我将实现一种基于简单线性反馈控制系统(LFCS)的显着目标检测方法。控制系统模型表示为以下等式:
我想出了以下程序代码,但结果不是应该的。具体来说,输出应该类似于下图:
但是代码产生了这个输出:
代码如下。
%Calculation of euclidian distance between adjacent superpixels stores in variable of Euc
A = imread('aa.jpg');
[rows, columns, cnumberOfColorChannels] = size(A);
[L,N] = superpixels(A,400);
%% Determination of adjacent superpixels
glcms = graycomatrix(L,'NumLevels',N,'GrayLimits',[1,N],'Offset',[0,1;1,0]); %Create gray-level co-occurrence matrix from image
glcms = sum(glcms,3); % add together the two matrices
glcms = glcms + glcms.'; % add upper and lower triangles together, make it symmetric
glcms(1:N+1:end) = 0; % set the diagonal to zero, we don't want to see "1 is neighbor of 1"
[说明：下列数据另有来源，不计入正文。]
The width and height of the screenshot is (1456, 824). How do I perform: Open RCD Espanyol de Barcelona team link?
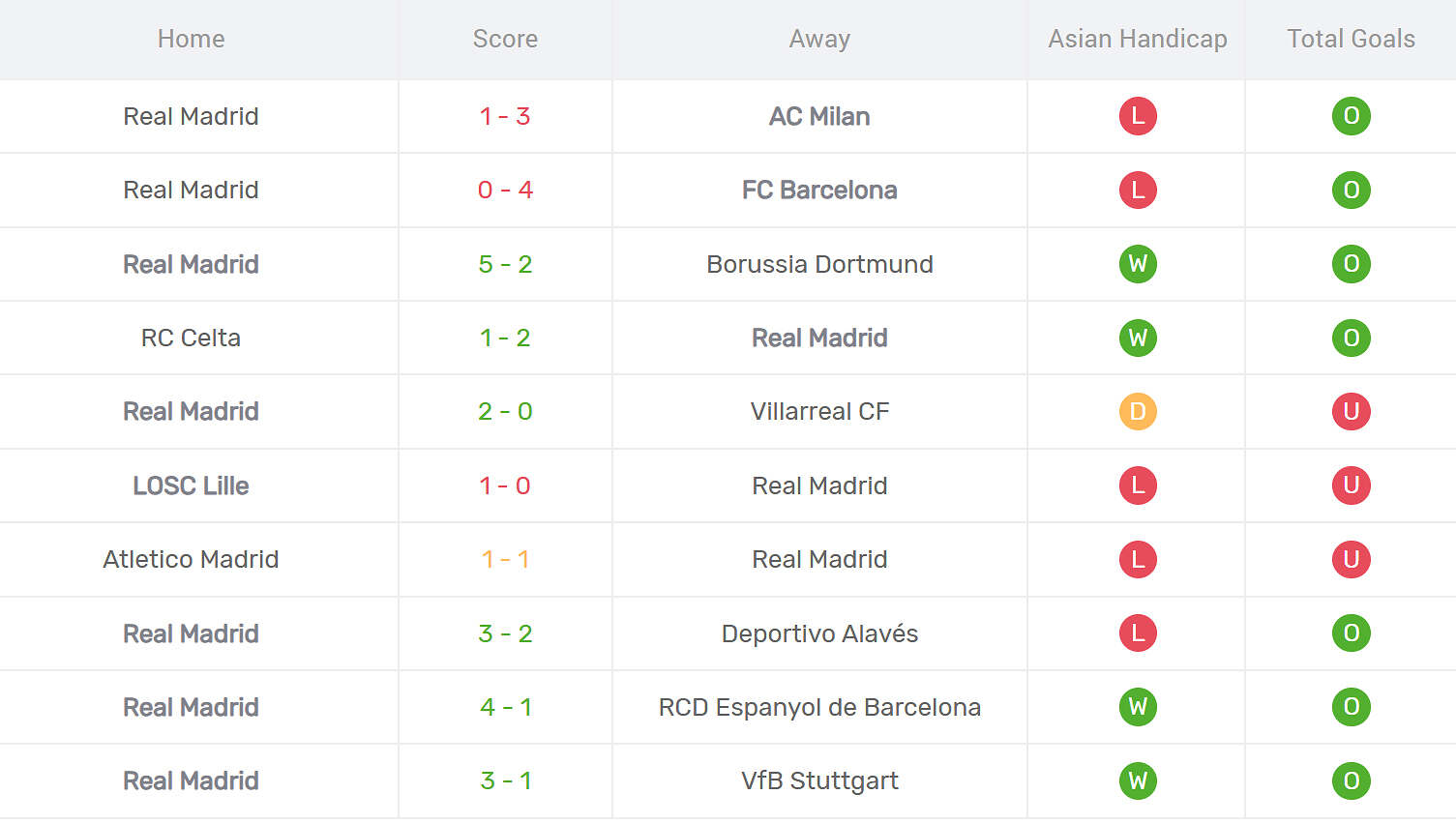tap(819, 707)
idx = label2idx(L); % Convert label matrix to cell array of linear indices
numRows = size(A,1);
numCols = size(A,2);
%%Mean color in Lab color space for each channel
data = zeros(N,3);
for labelVal = 1:N
redIdx = idx{labelVal};
greenIdx = idx{labelVal}+numRows*numCols;
blueIdx = idx{labelVal}+2*numRows*numCols;
data(labelVal,1) = mean(A(redIdx));
data(labelVal,2) = mean(A(greenIdx));
data(labelVal,3) = mean(A(blueIdx));
end
Euc=zeros(N);
%%Calculation of euclidian distance between adjacent superpixels stores in Euc
for a=1:N
for b=1:N
if glcms(a,b)~=0
Euc(a,b)=sqrt(((data(a,1)-data(b,1))^2)+((data(a,2)-data(b,2))^2)+((data(a,3)-data(b,3))^2));
end
end
end
%%Creation of Connectivity matrix "W" between adjacent superpixels
W=zeros(N);
W_num=zeros(N);
W_den=zeros(N);
OMG1=0.1;
for c=1:N
for d=1:N
if(Euc(c,d)~=0)
W_num(c,d)=exp(-OMG1*(Euc(c,d)));
W_den(c,c)=W_num(c,d)+W_den(c,c); %
end
end
end
%Connectivity matrix W between adjacent superpixels
for e=1:N
for f=1:N
if(Euc(e,f)~=0)
W(e,f)=(W_num(e,f))/(W_den(e,e));
end
end
end
%%calculation of geodesic distance between nonadjacent superpixels stores in variable "s_star_temp"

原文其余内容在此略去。